In order to communicate and send queries to CasJobs, we need to import the CasJobs module from the [SciServer python](https://github.com/sciserver/SciScript-python) package. You will need to install this package if you are not running this notebook in [SciServer-Compute](https://apps.sciserver.org/compute).

In [1]:
from SciServer import CasJobs as cj
import pandas as pd
import numpy as np
pd.set_option('display.max_rows', 20)

### Listing all catalogs


Here we run a SQL query containing the `Catalogs` view that lists the names of all available catalogs.<br>

In [2]:
sql = "SELECT * FROM Catalogs ORDER BY catalog_name"
cj.executeQuery(sql, context='xmatch')

Unnamed: 0,catalog_name,summary,remarks,url
0,ACVS,ASAS Catalog of Variable Stars,\r\n The ASAS-3 Catalog of Variable Stars...,http://www.astrouw.edu.pl/asas/?page=main
1,AGC,Arecibo Galaxy Catalog,"\r\n The AGC, or Arecibo General Catalog,...",http://caborojo.astro.cornell.edu/alfalfalog/i...

▶ GIVEN REQUEST
Reproduce word for word the part of the CasJobs notebook excerpt that opens with the words containing "In order to" and closes with "pd.set_option('display.max_rows', 20)".

▶ DATASET SECTION
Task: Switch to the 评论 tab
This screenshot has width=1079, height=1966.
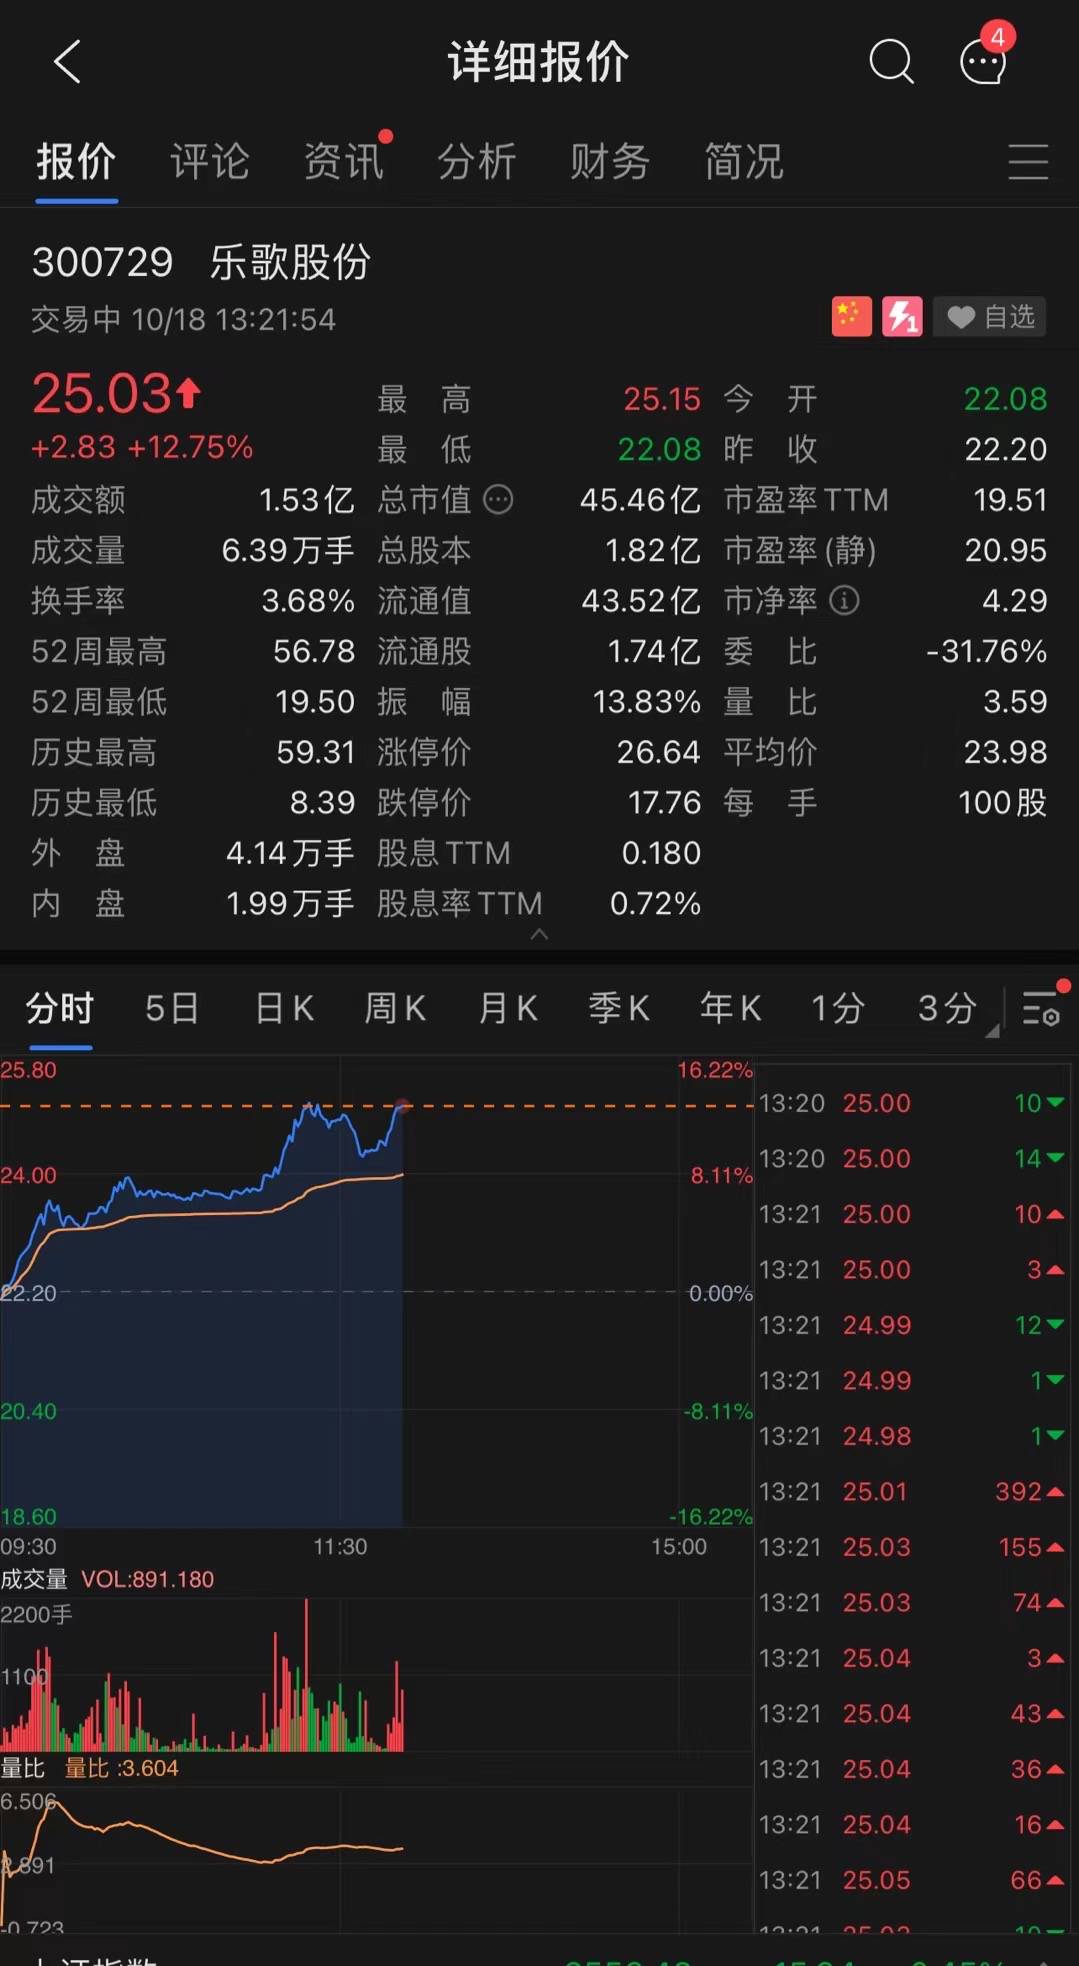Action: point(209,161)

▶ REPLY TO THE TASK
In order to communicate and send queries to CasJobs, we need to import the CasJobs module from the [SciServer python](https://github.com/sciserver/SciScript-python) package. You will need to install this package if you are not running this notebook in [SciServer-Compute](https://apps.sciserver.org/compute).

In [1]:
from SciServer import CasJobs as cj
import pandas as pd
import numpy as np
pd.set_option('display.max_rows', 20)